- Assigned task
Please reproduce the listing from the line with "In order to click" to the line with "save-results-button: Save Results", substituting "specific element" for "particular element" and leaving everything else unchanged. Give only those lines.

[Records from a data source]
——————

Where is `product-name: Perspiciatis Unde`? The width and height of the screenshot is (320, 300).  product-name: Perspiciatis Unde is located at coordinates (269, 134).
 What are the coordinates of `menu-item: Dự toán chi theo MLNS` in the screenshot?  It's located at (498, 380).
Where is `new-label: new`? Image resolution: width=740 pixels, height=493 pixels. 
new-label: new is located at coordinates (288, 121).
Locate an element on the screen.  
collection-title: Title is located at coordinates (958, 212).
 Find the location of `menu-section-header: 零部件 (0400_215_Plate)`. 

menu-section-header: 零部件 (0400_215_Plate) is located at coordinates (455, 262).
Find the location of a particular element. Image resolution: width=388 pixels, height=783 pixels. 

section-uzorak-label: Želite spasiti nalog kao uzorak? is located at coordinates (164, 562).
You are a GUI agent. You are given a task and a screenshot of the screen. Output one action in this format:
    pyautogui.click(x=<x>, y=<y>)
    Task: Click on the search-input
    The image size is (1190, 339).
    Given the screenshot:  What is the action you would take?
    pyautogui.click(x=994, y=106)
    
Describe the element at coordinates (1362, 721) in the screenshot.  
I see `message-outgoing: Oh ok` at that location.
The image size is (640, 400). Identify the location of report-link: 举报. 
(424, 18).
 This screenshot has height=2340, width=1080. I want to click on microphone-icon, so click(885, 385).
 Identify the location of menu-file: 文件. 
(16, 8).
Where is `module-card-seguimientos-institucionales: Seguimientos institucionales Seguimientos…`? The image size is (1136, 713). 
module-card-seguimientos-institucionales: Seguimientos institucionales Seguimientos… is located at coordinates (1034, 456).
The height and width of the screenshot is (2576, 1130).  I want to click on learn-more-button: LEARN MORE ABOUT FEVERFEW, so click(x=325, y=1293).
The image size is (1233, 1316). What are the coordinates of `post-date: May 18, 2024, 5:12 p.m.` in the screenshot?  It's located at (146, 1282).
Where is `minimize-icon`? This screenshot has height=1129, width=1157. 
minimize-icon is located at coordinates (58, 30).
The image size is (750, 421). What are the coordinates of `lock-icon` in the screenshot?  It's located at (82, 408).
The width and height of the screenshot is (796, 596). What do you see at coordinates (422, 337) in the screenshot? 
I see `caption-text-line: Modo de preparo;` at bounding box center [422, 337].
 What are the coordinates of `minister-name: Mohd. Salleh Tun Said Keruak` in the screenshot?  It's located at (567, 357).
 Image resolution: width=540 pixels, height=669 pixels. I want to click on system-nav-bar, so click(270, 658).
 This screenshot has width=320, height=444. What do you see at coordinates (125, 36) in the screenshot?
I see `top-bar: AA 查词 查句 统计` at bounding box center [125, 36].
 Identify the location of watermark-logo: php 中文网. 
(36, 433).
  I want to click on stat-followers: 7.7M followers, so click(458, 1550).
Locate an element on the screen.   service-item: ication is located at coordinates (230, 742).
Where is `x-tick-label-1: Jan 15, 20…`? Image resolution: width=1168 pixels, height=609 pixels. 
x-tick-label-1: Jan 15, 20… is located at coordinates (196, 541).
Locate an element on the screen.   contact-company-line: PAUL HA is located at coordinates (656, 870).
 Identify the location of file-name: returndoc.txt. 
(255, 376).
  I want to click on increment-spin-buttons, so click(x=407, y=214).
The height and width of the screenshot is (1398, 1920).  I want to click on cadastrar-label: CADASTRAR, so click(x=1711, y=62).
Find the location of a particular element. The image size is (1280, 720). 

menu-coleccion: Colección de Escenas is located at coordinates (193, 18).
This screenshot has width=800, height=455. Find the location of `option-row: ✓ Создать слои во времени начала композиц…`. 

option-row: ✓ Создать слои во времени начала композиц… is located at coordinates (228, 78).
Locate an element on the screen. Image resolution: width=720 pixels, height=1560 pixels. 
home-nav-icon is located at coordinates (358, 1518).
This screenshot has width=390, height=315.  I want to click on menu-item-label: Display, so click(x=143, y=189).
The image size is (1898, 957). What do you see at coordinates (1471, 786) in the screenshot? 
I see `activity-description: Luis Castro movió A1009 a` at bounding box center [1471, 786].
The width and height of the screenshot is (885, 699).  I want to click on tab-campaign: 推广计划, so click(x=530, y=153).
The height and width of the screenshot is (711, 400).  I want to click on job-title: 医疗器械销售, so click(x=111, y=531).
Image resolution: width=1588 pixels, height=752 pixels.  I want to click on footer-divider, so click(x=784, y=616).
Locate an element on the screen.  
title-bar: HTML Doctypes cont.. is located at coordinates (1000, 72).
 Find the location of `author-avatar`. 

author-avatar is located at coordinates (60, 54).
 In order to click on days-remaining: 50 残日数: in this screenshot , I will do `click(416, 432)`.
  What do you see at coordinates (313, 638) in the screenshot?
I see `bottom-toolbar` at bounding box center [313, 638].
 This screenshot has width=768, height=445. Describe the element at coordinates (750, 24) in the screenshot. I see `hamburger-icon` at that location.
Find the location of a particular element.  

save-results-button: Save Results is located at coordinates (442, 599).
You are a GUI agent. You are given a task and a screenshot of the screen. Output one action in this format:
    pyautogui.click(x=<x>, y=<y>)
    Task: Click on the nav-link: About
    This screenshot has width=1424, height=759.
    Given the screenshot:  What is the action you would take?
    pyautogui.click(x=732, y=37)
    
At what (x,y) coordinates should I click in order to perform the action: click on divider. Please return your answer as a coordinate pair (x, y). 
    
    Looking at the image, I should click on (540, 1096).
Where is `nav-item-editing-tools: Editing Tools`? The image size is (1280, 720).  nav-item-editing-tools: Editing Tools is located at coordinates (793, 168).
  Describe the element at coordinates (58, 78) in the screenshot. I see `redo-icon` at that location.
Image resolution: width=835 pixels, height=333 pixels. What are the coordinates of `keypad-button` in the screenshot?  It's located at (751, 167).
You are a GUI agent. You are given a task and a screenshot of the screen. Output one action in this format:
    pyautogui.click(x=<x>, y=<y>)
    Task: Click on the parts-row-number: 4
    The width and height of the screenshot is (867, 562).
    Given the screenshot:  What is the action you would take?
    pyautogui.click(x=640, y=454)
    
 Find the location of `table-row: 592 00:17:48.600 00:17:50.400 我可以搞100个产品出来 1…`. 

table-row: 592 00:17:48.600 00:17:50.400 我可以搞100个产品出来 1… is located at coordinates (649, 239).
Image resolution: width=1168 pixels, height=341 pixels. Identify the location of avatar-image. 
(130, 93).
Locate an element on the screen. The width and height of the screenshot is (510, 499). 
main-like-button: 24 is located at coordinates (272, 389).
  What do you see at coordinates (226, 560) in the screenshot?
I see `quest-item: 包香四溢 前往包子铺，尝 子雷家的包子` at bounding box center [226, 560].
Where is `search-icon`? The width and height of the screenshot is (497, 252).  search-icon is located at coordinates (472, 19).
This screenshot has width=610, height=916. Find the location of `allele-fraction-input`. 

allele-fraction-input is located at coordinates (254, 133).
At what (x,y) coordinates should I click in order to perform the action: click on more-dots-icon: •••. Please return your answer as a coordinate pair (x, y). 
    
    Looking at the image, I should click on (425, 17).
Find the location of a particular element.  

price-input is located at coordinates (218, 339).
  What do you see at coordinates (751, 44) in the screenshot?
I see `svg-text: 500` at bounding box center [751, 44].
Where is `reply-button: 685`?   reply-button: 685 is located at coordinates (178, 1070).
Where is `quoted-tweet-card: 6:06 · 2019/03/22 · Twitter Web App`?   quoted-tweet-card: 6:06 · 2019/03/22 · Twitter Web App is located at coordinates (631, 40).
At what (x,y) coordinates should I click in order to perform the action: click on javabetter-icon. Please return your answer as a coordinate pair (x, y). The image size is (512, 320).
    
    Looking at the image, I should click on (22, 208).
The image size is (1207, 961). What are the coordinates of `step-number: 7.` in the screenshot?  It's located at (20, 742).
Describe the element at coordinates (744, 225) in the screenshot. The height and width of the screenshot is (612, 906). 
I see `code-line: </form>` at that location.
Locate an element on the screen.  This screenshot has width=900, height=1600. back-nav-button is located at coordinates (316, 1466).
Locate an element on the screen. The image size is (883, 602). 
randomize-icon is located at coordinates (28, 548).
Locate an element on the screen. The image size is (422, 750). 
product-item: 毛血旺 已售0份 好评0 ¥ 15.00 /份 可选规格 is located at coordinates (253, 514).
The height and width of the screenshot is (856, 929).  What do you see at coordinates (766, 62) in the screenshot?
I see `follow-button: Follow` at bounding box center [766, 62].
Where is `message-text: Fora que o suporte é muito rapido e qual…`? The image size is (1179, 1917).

——————

- Task solution
 In order to click on days-remaining: 50 残日数: in this screenshot , I will do `click(416, 432)`.
  What do you see at coordinates (313, 638) in the screenshot?
I see `bottom-toolbar` at bounding box center [313, 638].
 This screenshot has width=768, height=445. Describe the element at coordinates (750, 24) in the screenshot. I see `hamburger-icon` at that location.
Find the location of a specific element.  

save-results-button: Save Results is located at coordinates (442, 599).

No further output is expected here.